La communauté cinématographique se mobilise ces jours-ci pour faire pression sur l'Égypte afin que Loubani et Greyson soient libérés le plus tôt possible. Plus de 300 artistes, auteurs, acteurs et cinéastes ont signé une lettre ouverte à cet effet, dévoilée la semaine dernière au Festival international du film de Toronto (TIFF), dont Alec Baldwin, Arundhati Roy, Atom Egoyan, Ben Affleck, Charlize Theron, Danny Glover, Sarah Polley, Naomi Klein et Michael Ondaatje.

«On mesure l'importance de John comme cinéaste lorsqu'on voit ce genre de mobilisation», constate Michel Marc Bouchard, ami de Greyson depuis que ce dernier a adapté pour le cinéma sa pièce Les feluettes. Lilies (1996), scénarisée par Bouchard, mettait notamment en vedette les acteurs québécois Marcel Sabourin, Aubert Pallascio, Danny Gilmore, Rémy Girard et Robert Lalonde.

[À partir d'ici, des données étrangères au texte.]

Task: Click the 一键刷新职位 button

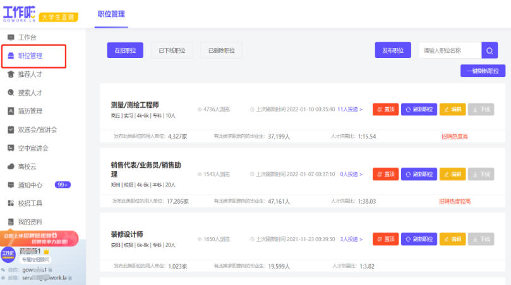Action: coord(483,71)
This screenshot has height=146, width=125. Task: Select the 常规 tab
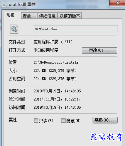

«Tout ce qui lui arrive semble tellement sans fondement, dit Bouchard, dont une autre pièce, Tom à la ferme, vient d'être portée à l'écran par Xavier Dolan. John s'est impliqué très longtemps dans le mouvement gai et lesbien, de manière très forte. Il a aussi beaucoup dénoncé l'apartheid dont font l'objet les Palestiniens dans les territoires occupés. Je serais très étonné que son emprisonnement soit lié à ces raisons.»

En 2009, Greyson, qui est aussi professeur de cinéma à l'Université York de Toronto, s'était vivement opposé à la tenue, au TIFF, d'un événement-hommage à Tel-Aviv, qui ne comptait aucun cinéaste palestinien. Sa «déclaration de Toronto» avait notamment été signée par le cinéaste Ken Loach, le musicien David Byrne, l'actrice Jane Fonda et l'auteure Alice Walker.

Il y a 18 ans, Michel Marc Bouchard était sur la grande place de Locarno, pour la projection de Lilies, le plus célèbre film de John Greyson, qui allait remporter quelques mois plus tard le prix Génie du meilleur film canadien. Des moments plus heureux, de liberté, que se remémore avec émotion l'auteur.

«John a développé un lien affectif très fort avec le Québec, dit Bouchard, qui a renoué avec son ami l'an dernier au TIFF, à l'occasion d'une rétrospective des oeuvres de Greyson. Il a réalisé l'adaptation d'une pièce que j'ose croire marquante, à Montréal, avec une distribution à moitié québécoise. Le film a été tourné en anglais parce qu'il était le seul à y croire.»

C'est grâce aux pages Facebook des proches de John Greyson, dont celles de sa soeur Cecilia et de son compagnon Steven, que Michel Marc Bouchard s'informe de la situation. «J'ai justement écrit à Steven aujourd'hui, dit-il. Je ne crois pas qu'il ait le temps de répondre à tout le monde. Ils ont créé une vraie cellule de crise.»

Mardi prochain, une manifestation aura lieu devant le consulat égyptien à Montréal, à 13h, afin de réclamer la libération de Tarek Loubani et John Greyson. Les proches de Greyson et de Loubani souhaitent que le premier ministre Stephen Harper intercède personnellement afin de faire pression sur les autorités égyptiennes.

«Le gouvernement Harper a réagi rapidement, dès les premiers jours de détention, dit Michel Marc Bouchard. J'aurais bien des doléances à faire au gouvernement conservateur en d'autres circonstances, mais pas dans ce cas-ci.»

L'auteur des Muses orphelines se pose bien des questions sur les motifs de cette arrestation. «Sont-ils des prisonniers politiques? Les autorités en place cherchent-elles par cet emprisonnement une certaine forme de légitimité ou de reconnaissance?», se demande-t-il, en prenant soin de préciser qu'il s'agit là d'une interprétation personnelle.

Michel Marc Bouchard s'inquiète aussi de voir les médias se désintéresser du sort de son ami, qu'il décrit comme un grand pacifiste. Un ami qu'il espère retrouver rapidement, sain et sauf. Et libre.